§ **Your instructions**
Could you retype only the lines from the one containing "Viewport: 1024px width, 768px height." through the final line of the entries, both included, skipping any images?

(Stored data entries)
★ ★ ★ ★

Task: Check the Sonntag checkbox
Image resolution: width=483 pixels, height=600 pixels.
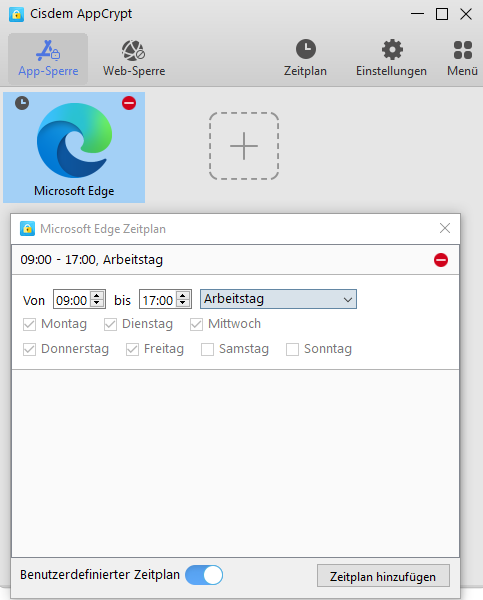Action: click(x=292, y=349)
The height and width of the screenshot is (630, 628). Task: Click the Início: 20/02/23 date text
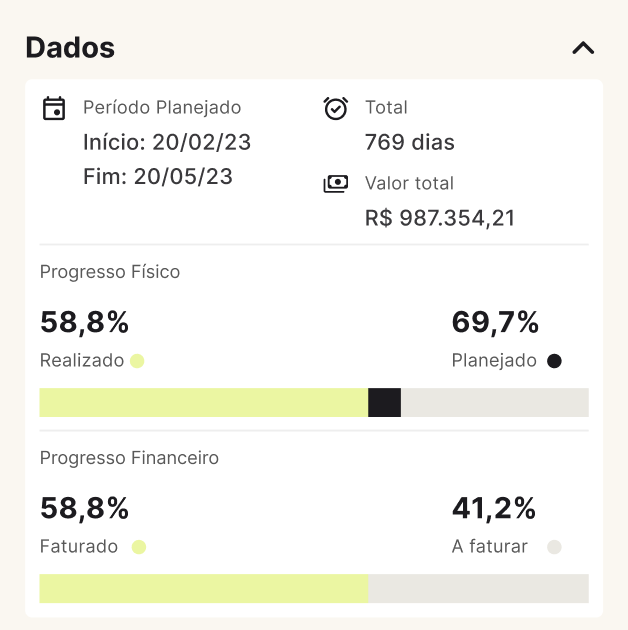[167, 142]

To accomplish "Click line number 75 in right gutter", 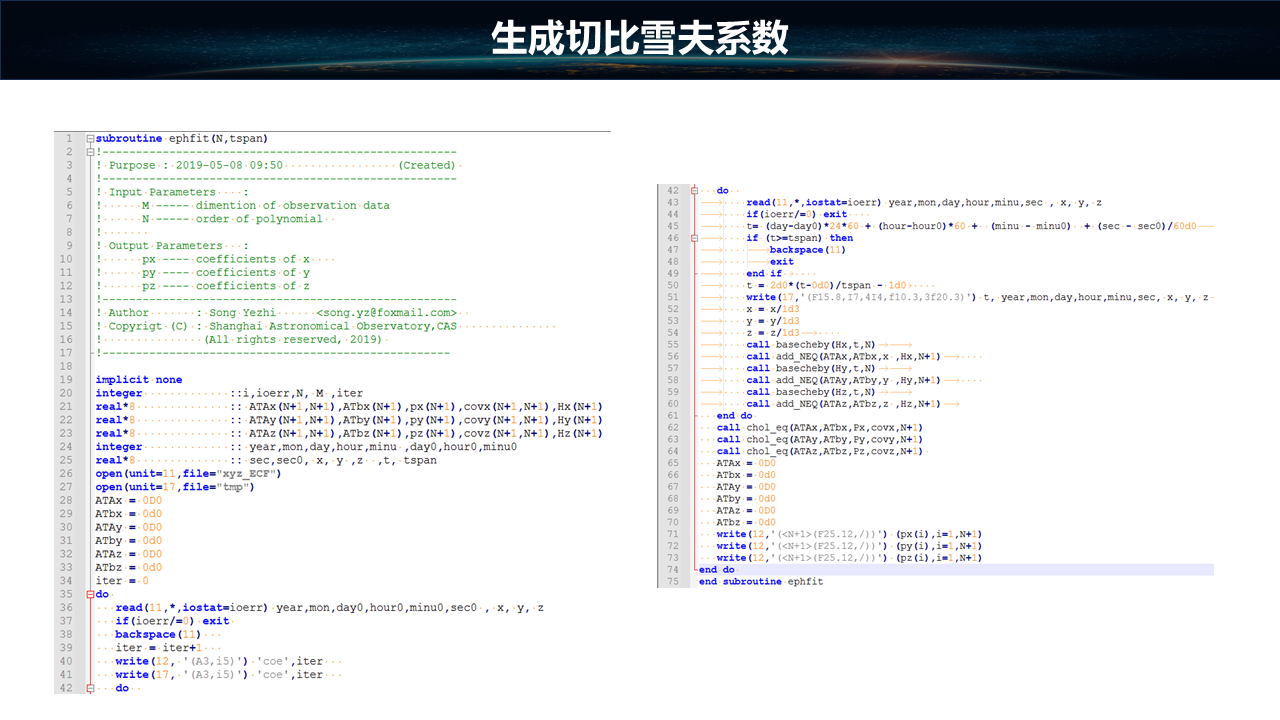I will pos(672,582).
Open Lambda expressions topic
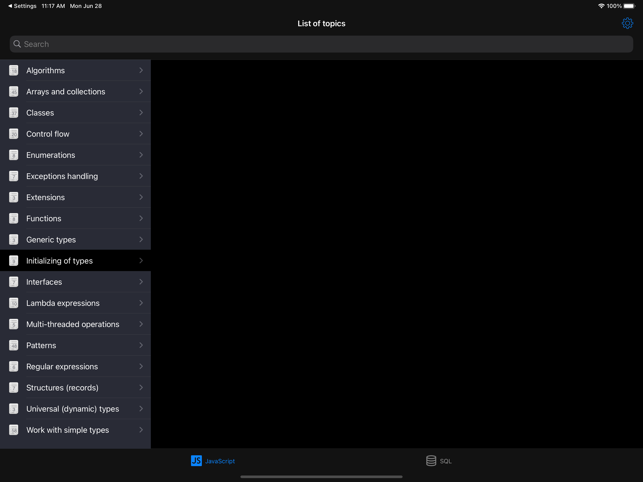This screenshot has width=643, height=482. pos(63,304)
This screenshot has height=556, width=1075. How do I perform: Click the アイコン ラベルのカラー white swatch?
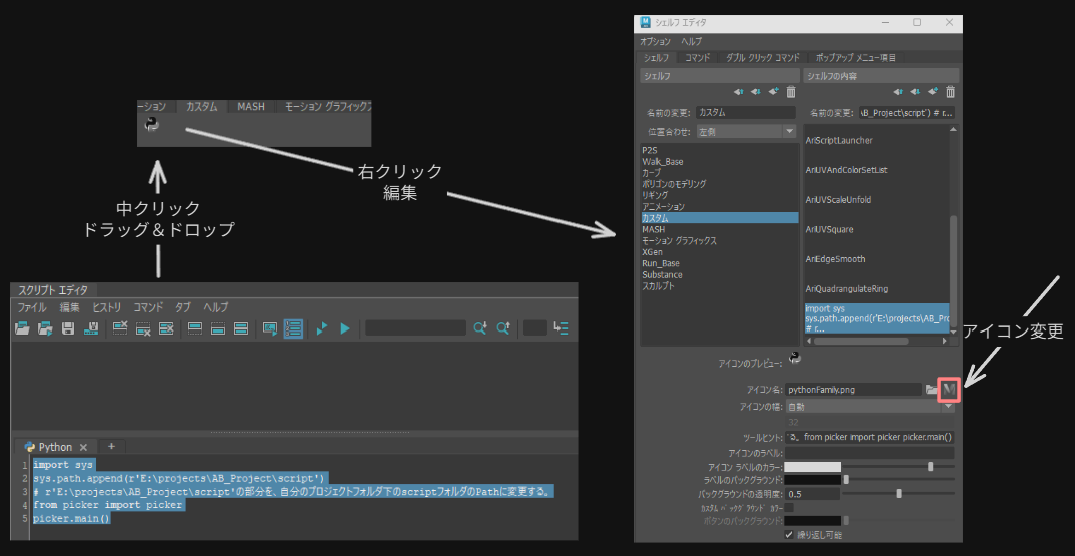point(812,466)
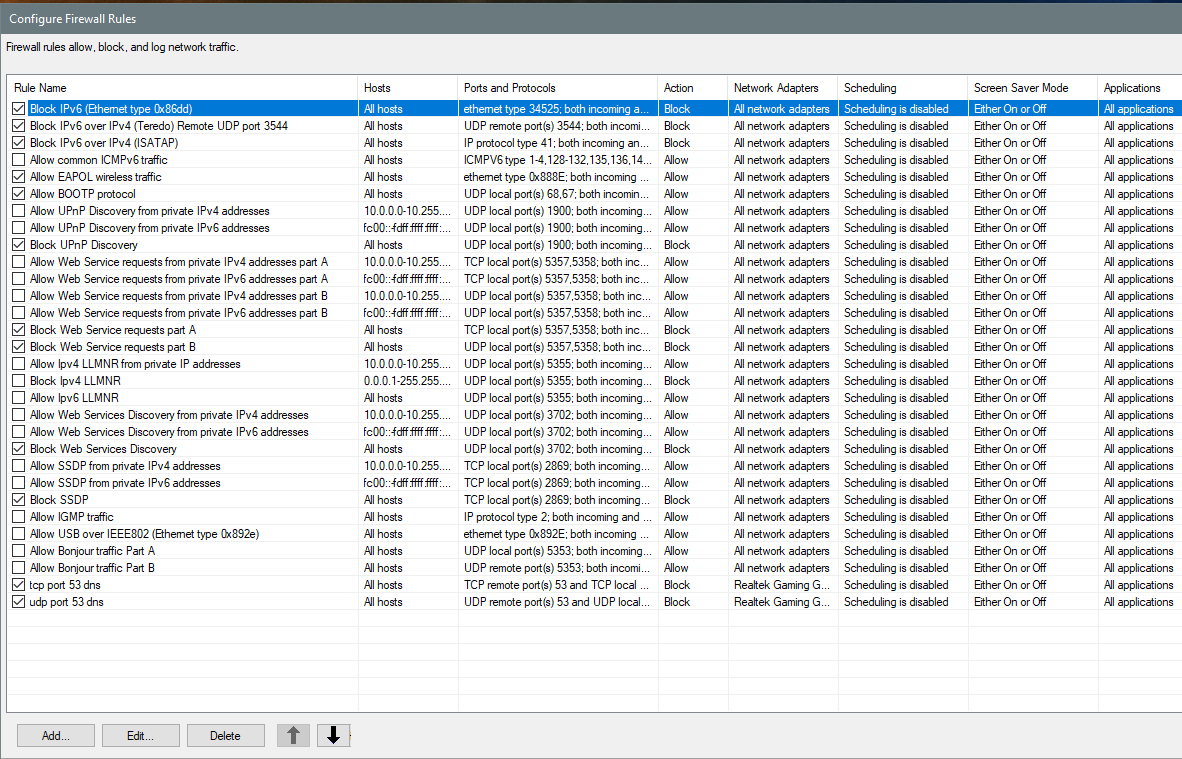Uncheck the Allow BOOTP protocol rule
The width and height of the screenshot is (1182, 759).
coord(19,194)
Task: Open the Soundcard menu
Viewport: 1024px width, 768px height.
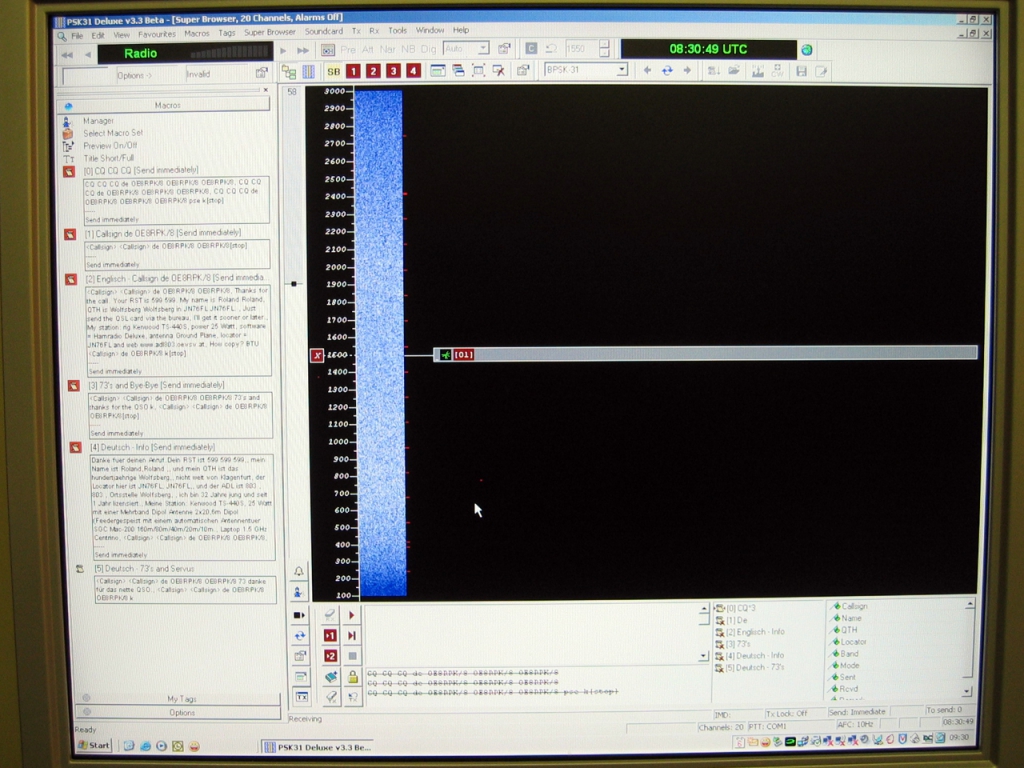Action: coord(323,32)
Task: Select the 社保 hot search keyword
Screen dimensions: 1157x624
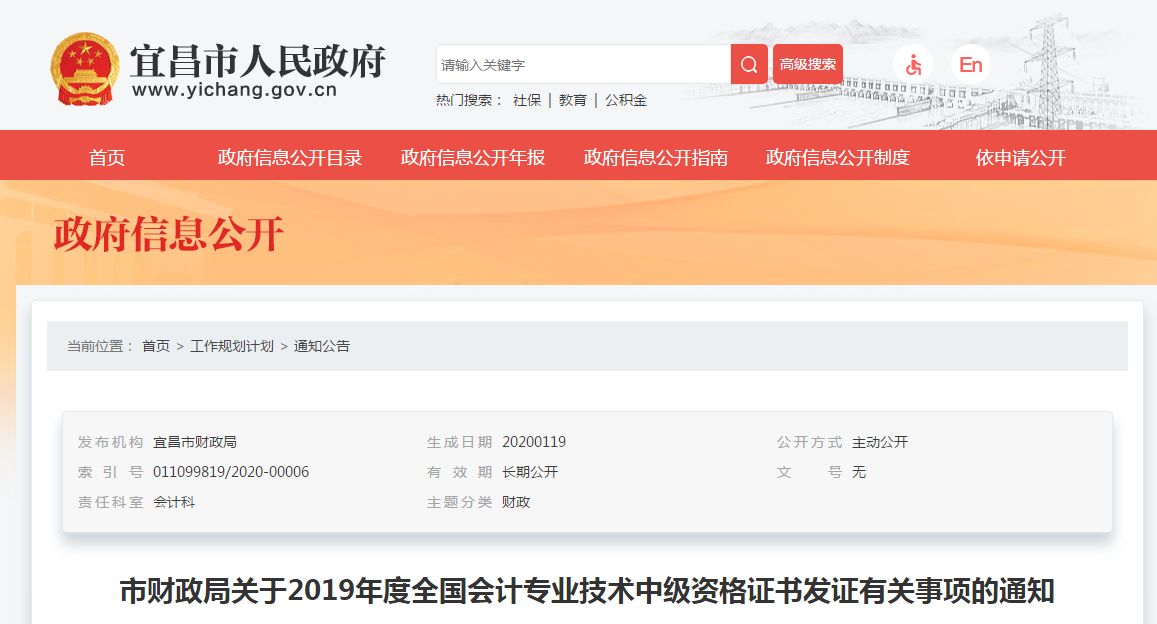Action: coord(527,100)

★ ★ ★ ★

§ **Reply to the exercise**
Viewport: 1024px width, 768px height.
Action: coord(323,32)
Task: Select the 社保 hot search keyword
Screen dimensions: 1157x624
Action: coord(527,100)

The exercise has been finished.